- O Globo
Registro dos primeiros 50 anos do Banco Central mostra períodos de crises da dívida, quebra de bancos, hiperinflação e reformas monetárias
Sentado na primeira fileira do auditório do Banco Central no Rio, Roberto Campos Neto viu passar pela sua frente flashs da história da instituição que deve presidir. Ex-presidentes contaram momentos dramáticos e decisões difíceis, crises da dívida, quebras de bancos, hiperinflação, reformas monetárias. Ao longo das falas no seminário ontem sobre a História Contada do Banco Central, ficou clara a dimensão da instituição.
Ilan Goldfajn, o atual presidente, resumiu ao fim da tarde e de três painéis mediados pela jornalista Claudia Safatle, do “Valor”, a evolução que houve:
— Não se fala mais de negociação da dívida externa, que foi o assunto dos primeiros depoimentos, porque ficou para trás. Espero que a inflação também tenha ficado para trás. Temos independência de fato, mas não temos ainda de direito. O assunto fiscal permanece conosco.
O BC foi criado por lei em 31 de dezembro de 1964, mas começou oficialmente em 1965. Completa 54 anos em 2019, mas o evento era para lembrar o registro histórico dos primeiros 50, que começou a ser feito com o CPDOC, em 1989, e foi retomado no período de Alexandre Tombini e completado agora com Ilan.
Ernane Galvêas, aos 96 anos e lúcido, contou que o BC foi filho da conferência que organizou o mundo monetário após a 2ª Guerra Mundial:
— Bulhões voltou de Bretton Woods com essa ideia de que o Banco do Brasil não podia ser a autoridade monetária.
Carlos Langoni foi presidente no começo dos anos 1980, quando estourou a crise da dívida externa que arruinaria a década. O Brasil não tinha dólares, créditos, nem petróleo:
— O presidente Figueiredo me chamou e disse: ‘pode negociar com os bancos, mas não deixa haver racionamento de combustível’.
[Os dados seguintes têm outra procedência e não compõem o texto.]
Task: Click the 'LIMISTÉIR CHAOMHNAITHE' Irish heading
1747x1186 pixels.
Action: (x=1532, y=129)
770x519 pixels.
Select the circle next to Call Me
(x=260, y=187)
Ele voou para Riad para negociar a liberação dos petroleiros com suprimento para o Brasil. Lá, por sorte, o presidente do BC era PhD pela Universidade de Chicago. Os colegas se entenderam.
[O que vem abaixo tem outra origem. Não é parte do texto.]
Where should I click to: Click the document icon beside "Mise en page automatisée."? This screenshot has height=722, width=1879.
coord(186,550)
Fernão Bracher contou como conseguiu manter o sistema financeiro em pé quando três bancos quebraram no governo Sarney: Comind, Auxiliar e Maisonnave. Fernando Milliet falou da tentativa de negociar com os bancos estrangeiros, completamente hostis, depois da moratória de 1987. Wadico Bucchi narrou as dificuldades daquele final do governo Sarney em plena hiperinflação. Ibrahim Eris não estava, mas seu período foi o do calote da dívida interna no governo Collor.
Pedro Malan foi presidente no Plano Real, que venceu a hiperinflação, e havia sido o negociador da dívida externa:
— Era uma guerra de trincheiras entre os países em desenvolvimento e os bancos.
Malan foi o responsável pelo acordo de paz nessa guerra. Persio Arida disse que olhou seu discurso de posse e sabatina e concluiu que a agenda continua a mesma: o crédito direcionado, a crise fiscal e a independência do BC.
Gustavo Loyola enfrentou a mais violenta crise bancária do país, em que quebraram Econômico, Nacional e Bamerindus, mantendo o sistema em pé, através do Proer. E saneou os bancos estaduais. Gustavo Franco manteve o câmbio no primeiro período do Plano Real, um tempo de enorme pressão.
— Cada um aqui vivenciou coisas diferentes, mas ninguém sentiu monotonia — disse.
Chico Lopes foi o responsável por uma instituição que é a semente do Banco Central independente: o Copom. Ele disse que discorda do ministro Paulo Guedes quando ele diz que a social-democracia levou 30 anos para aprender o que é preciso fazer na economia:
— Acho injustiça do meu amigo Paulo Guedes porque os social-democratas fizeram um grande trabalho. Deixaram tudo preparado para a liberal-democracia. Para não acertar o gol só se errar a bola.
Armínio introduziu as metas de inflação, política que está completando 20 anos, mas seu temor é o rombo das contas públicas:
— Não há Banco Central do mundo que resista à continuação de uma crise fiscal como a nossa. Uma reforma da Previdência mais ou menos não será suficiente.
Henrique Meirelles contou como conseguiu na prática que o Banco Central fosse independente no governo do ex-presidente Lula.
O neto de Roberto Campos, um dos criadores do BC, ouviu os recados dos que o antecederam entremeados de elogios ao seu avô. Armínio disse que chega a ser “desconcertante” ler como os alertas que ele fez nos anos 1970 sobre contas públicas permanecem atuais.